Perawatan fibrous displasia monoostotik biasanya termasuk kuretase lesi tulang dan jika diperlukan pembalutan dengan chip (keeping) tulang. Perawatan tipe poliototik dapat memerlukan adanya prosedur ortopedik untuk menstabilisasi fraktur dan memperbaiki atau mencegah deformitas.
Bila lesi kecil dan tidak berkapsul pengambilan dapat dilakukan tanpa menimbulkan kerusakan tulang yang besar dan tidak menghilangkan kontinuitas tulang. Tetapi jika lesi telah meluas dan pengambilan secara keseluruhan sampai batas-batas tulang yang terlibat tidak memungkinkan maka pembedahan dilakukan hanya sampai batas-batas esteteik yang dapat dicapai. Diketahui bahwa pertumbuhan lesi cenderung berhenti apabila pertumbuhan tulang selesai, sehingga dalam hal ini jika memungkinkan , apabila pembedahan dimaksudkan tujuan estetik, sebaiknya pembedahan ditunda sampai setelah masa pubertas dimana ada kecenderungan pertumbuhan lesi akan berhenti dan hasil operasi yag dicapai akan lebih memuaskan. Tetapi jika pembedahan harus dilakukan selama masa pertumbuhan tulang karena mengingat segi kosmetik disamping dikhawatirkan kerusakan tulang yang lebih berat maka pembedahan kembali dapat dilakukan pada umur dimana pertumbuhan tulang telah berhenti.
Tindakan pembedahan dilakukan apabila dijumpai beberapa kondisi sebagai berikut, yaitu:
1. lesi menimbulkan rasa sakit
2. lesi menekan atau merusak jaringan di sekitarnya
3. lesi menimbulkan gambaran atau roman muka yang jelek
4. keadaan lesi merupakan predisposisi patologi terhadap kemungkinan timbulnya fraktur
Untuk kasus fibrous displasia yang ringan atau sedang tindakan pembedahan merupakan indikasi, tetapi terhadap bentuk yang lebih parah tidak mungkin dilakukan dengan cara ini, karena ada kecenderungan progresif.
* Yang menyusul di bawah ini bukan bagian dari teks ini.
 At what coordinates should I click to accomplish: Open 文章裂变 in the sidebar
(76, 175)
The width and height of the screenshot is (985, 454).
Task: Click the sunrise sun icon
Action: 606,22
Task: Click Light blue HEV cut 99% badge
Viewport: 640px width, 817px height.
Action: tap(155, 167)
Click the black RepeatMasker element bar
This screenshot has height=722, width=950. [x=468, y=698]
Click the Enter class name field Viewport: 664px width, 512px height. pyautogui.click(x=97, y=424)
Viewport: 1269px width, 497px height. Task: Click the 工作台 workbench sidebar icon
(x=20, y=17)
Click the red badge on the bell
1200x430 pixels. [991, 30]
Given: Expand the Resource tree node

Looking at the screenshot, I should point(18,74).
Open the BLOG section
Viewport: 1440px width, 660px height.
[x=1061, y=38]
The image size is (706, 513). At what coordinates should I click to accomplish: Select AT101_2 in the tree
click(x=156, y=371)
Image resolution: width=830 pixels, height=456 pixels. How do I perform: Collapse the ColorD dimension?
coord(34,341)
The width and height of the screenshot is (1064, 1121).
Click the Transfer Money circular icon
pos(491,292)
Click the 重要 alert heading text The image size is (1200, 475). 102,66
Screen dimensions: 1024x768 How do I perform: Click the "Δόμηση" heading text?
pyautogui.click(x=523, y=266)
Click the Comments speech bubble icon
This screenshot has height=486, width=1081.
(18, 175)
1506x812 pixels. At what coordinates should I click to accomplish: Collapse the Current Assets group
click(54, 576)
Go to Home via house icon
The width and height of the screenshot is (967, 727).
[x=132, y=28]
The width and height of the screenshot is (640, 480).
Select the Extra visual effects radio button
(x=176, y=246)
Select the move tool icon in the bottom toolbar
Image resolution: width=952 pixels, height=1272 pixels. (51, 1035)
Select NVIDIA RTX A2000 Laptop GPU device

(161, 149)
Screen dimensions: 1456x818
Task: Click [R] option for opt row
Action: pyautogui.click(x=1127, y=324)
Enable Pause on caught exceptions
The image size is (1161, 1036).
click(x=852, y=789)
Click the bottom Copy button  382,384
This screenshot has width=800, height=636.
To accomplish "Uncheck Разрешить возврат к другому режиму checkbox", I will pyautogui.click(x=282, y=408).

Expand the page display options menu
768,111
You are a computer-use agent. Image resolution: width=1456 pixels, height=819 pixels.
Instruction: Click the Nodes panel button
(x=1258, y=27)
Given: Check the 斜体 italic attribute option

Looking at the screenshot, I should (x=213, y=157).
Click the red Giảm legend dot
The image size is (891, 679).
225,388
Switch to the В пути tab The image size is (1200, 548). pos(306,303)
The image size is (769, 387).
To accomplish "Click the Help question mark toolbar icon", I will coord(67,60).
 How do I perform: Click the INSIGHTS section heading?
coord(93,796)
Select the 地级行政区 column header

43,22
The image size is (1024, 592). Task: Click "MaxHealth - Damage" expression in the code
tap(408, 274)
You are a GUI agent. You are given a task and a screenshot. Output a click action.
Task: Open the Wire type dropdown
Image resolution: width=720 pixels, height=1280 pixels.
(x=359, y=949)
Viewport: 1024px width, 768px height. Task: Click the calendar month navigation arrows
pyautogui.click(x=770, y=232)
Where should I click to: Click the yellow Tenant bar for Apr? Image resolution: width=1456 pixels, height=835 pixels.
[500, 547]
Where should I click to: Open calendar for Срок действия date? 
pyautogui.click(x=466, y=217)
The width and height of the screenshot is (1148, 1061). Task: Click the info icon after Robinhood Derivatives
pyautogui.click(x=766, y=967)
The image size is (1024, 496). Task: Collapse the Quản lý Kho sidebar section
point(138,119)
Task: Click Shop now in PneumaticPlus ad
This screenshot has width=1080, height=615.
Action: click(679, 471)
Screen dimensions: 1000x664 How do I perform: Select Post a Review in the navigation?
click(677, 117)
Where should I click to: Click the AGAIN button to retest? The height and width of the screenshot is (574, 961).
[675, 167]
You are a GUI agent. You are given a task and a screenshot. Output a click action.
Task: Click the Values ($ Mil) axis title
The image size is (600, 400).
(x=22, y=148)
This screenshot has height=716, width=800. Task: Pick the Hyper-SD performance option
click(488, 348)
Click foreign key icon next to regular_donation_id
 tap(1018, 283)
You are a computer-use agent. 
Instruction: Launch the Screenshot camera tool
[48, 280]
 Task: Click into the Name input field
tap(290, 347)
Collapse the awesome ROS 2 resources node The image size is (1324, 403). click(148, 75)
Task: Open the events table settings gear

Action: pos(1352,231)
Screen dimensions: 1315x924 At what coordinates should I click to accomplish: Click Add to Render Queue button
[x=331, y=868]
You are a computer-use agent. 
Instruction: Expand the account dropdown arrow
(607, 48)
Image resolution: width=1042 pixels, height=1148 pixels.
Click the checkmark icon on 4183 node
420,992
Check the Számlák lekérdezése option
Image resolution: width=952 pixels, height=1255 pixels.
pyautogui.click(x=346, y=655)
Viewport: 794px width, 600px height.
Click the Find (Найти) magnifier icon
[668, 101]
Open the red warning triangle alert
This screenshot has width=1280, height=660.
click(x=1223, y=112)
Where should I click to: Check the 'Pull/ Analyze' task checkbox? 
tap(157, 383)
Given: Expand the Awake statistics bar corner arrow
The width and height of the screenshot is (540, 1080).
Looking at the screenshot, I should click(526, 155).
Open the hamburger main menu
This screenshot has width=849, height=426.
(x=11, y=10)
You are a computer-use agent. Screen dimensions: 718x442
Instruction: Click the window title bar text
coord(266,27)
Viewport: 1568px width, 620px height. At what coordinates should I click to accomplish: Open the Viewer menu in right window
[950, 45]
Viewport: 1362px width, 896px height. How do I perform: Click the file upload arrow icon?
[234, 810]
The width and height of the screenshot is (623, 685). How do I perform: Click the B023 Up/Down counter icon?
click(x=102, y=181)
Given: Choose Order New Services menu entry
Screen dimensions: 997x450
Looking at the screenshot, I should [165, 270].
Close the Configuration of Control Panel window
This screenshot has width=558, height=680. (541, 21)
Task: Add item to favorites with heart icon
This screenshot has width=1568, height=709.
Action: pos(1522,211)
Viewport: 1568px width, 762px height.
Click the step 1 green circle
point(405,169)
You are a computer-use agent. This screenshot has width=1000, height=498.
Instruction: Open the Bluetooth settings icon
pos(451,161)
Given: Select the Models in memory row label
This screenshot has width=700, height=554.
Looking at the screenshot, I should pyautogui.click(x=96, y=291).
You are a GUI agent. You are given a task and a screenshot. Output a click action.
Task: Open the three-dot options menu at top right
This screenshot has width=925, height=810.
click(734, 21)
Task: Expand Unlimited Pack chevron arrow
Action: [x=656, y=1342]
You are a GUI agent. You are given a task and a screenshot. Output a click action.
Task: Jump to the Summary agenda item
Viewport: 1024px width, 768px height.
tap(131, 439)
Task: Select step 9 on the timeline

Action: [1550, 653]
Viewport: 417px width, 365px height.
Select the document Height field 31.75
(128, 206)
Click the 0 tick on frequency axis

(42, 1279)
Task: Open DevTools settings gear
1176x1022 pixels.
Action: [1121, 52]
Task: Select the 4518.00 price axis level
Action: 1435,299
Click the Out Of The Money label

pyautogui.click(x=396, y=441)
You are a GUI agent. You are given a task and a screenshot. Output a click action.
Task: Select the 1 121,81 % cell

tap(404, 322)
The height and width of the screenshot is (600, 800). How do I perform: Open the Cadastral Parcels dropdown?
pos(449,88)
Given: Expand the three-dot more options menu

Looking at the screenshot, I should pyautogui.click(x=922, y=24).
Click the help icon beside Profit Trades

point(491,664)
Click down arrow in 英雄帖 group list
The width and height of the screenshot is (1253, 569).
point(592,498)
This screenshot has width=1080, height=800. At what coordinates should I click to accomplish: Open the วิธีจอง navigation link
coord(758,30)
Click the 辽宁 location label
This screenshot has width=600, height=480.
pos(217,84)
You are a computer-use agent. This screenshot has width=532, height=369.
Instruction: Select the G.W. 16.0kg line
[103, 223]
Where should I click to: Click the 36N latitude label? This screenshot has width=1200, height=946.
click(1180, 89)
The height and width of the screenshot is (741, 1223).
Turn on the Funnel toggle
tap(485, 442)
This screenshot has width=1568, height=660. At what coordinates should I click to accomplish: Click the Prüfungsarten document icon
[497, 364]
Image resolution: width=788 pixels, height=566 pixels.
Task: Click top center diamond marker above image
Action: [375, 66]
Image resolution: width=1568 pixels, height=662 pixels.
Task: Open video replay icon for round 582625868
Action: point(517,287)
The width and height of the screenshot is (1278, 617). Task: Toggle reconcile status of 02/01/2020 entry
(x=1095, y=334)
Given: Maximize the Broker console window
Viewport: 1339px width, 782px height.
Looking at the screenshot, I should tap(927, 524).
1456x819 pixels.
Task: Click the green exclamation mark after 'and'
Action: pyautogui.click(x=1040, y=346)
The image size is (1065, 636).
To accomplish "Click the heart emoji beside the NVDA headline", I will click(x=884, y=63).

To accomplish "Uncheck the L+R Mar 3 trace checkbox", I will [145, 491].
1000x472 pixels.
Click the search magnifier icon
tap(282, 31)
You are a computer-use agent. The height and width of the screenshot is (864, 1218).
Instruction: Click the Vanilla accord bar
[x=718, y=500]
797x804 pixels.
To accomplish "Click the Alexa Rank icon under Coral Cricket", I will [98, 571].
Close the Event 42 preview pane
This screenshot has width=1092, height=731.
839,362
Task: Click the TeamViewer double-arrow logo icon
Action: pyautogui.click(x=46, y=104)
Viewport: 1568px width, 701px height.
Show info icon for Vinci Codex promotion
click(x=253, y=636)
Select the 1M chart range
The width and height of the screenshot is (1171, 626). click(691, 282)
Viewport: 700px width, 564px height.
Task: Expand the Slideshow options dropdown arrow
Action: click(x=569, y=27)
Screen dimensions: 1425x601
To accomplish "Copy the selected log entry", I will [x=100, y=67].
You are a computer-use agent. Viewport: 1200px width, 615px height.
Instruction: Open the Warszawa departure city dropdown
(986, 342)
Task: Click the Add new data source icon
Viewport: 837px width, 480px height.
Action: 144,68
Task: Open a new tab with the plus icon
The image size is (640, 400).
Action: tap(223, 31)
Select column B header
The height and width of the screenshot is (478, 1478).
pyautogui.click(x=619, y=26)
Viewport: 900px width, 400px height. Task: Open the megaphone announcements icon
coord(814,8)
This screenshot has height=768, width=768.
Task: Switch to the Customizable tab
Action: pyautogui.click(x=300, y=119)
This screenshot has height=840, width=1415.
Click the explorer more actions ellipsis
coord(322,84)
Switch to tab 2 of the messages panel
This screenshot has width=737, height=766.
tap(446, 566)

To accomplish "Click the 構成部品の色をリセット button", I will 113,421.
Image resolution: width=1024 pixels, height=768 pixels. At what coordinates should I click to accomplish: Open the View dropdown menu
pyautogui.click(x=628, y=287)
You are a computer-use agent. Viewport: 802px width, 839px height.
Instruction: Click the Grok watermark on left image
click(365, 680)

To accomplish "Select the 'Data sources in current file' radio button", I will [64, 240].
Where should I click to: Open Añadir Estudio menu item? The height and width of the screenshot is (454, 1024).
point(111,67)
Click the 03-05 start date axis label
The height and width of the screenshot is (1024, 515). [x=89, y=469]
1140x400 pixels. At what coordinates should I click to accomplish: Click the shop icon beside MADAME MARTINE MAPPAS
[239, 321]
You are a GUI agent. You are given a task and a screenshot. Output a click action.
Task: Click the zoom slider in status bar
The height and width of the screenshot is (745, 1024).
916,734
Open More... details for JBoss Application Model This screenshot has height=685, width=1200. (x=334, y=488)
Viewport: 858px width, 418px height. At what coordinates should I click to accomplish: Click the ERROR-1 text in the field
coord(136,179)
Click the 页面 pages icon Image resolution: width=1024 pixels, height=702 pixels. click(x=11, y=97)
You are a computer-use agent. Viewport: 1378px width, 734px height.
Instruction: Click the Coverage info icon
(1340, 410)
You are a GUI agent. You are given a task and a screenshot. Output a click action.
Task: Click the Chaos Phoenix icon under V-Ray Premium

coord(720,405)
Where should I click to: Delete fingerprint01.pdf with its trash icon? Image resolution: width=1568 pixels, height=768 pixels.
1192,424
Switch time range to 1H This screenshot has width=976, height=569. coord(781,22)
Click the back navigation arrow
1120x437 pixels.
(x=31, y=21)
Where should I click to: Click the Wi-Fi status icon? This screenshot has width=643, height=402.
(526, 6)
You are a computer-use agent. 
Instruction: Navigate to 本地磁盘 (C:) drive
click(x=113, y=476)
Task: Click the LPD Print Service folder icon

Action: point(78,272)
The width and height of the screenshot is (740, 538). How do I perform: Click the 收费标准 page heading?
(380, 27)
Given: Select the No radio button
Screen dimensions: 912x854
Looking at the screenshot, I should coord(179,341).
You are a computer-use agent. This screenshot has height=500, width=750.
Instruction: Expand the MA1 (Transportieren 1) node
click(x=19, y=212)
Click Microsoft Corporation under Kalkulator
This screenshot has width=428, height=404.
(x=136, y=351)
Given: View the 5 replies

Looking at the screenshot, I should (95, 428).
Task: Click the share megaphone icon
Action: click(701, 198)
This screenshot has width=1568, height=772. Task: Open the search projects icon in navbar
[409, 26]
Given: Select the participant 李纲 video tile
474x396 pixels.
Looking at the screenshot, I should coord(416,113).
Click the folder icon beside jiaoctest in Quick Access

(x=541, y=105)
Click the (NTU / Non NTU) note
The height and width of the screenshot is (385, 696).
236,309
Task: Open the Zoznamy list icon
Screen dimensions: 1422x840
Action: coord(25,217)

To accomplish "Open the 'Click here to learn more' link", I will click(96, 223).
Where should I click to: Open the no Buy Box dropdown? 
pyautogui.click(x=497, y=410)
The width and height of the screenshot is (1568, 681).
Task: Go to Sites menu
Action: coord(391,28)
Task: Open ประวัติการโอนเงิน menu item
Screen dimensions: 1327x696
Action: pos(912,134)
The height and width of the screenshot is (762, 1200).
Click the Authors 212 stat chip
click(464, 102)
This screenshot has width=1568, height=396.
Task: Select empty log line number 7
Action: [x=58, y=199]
Karena alasan inilah penggunaan sinar X mungkin dapat menolong untuk menekan aktivitas ostoblastik dan pada beberapa kasus nampaknya berhasil tetapi perlu mendapat perhatian, perawatan dengan cara penyinaran ini mengandung resiko karena ada kemungkinan dapat menimbulkan komplikasi sarcoma seperti yang telah banyak dilaporkan dari kasus fibrous displasia.perawatan dengan penyinaran pada fibrous displasia tidak efektif bahkan disebutkan sebagai kontraindikasi karena radiasi dapat merangsang perkembangan sarcoma.